(Assigned task) Count the lines in the listing below that contain the word "field" and report that number alone.

......

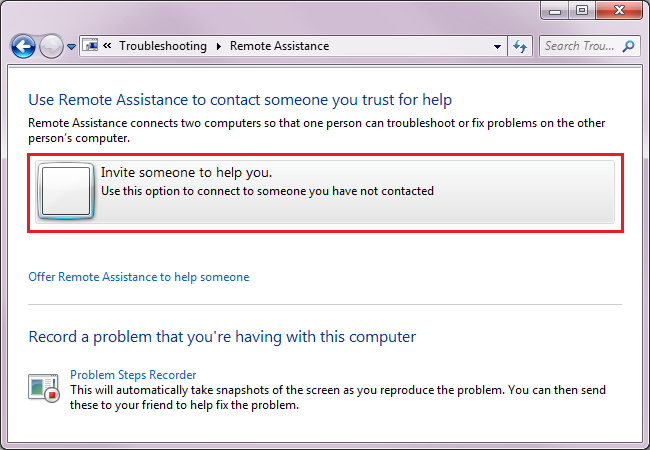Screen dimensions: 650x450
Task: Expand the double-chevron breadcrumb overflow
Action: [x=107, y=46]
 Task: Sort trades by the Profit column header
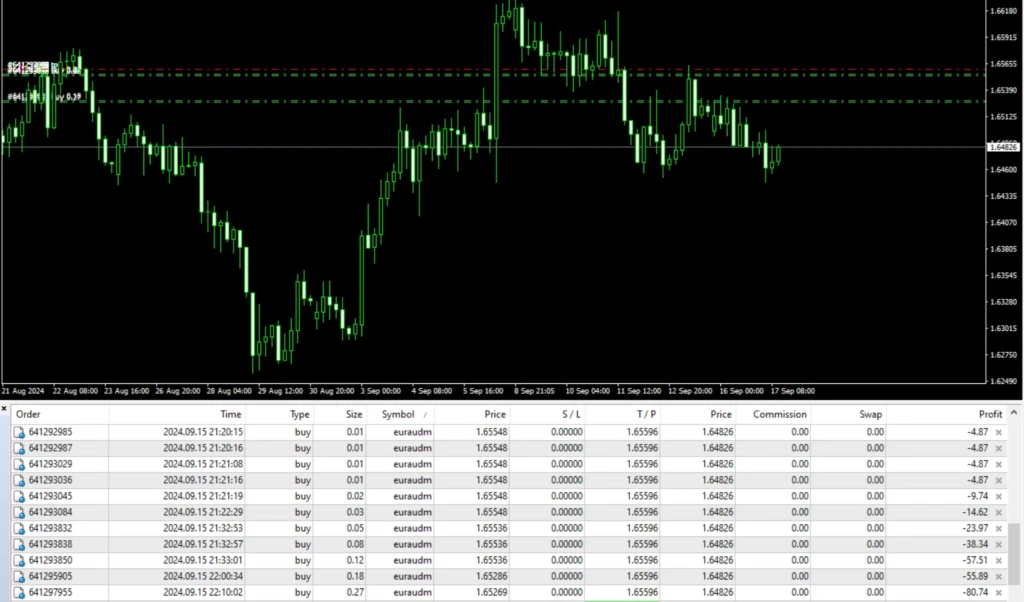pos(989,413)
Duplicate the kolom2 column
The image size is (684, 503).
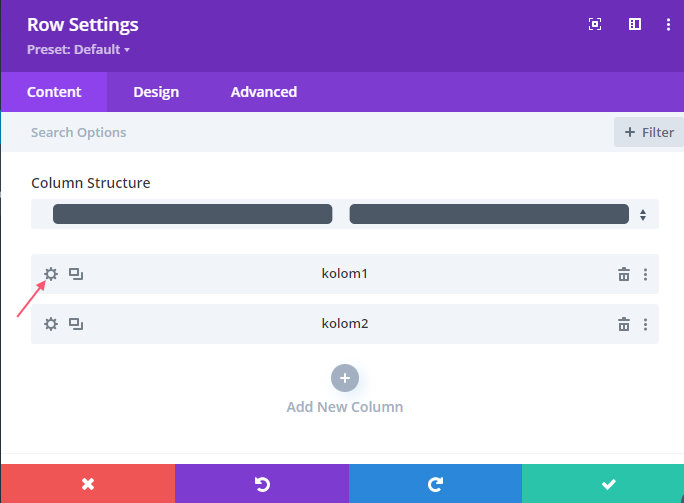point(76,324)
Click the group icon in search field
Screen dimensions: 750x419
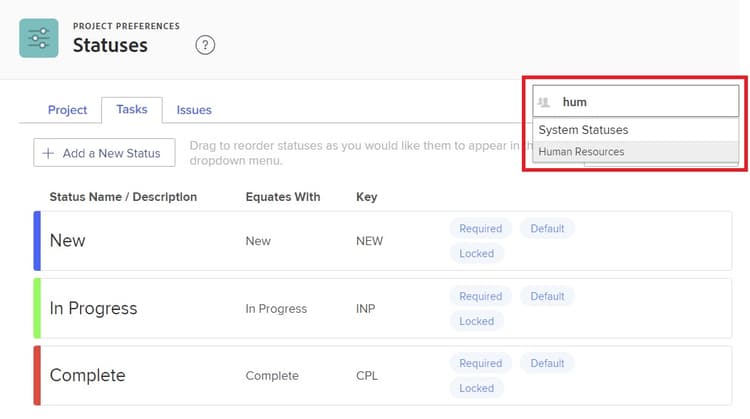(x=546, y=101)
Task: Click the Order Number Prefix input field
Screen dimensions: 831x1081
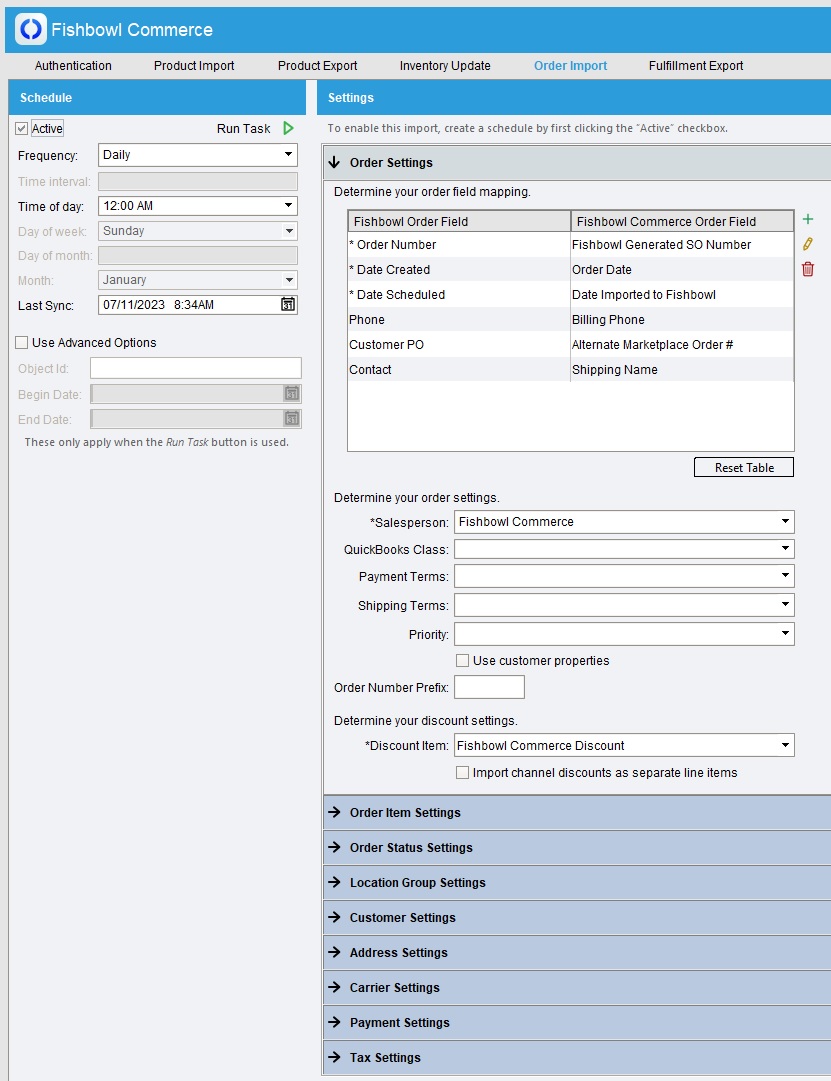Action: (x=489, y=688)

......

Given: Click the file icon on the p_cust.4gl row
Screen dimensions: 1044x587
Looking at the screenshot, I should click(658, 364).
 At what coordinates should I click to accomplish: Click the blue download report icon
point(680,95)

......

(Answer for this exercise) 2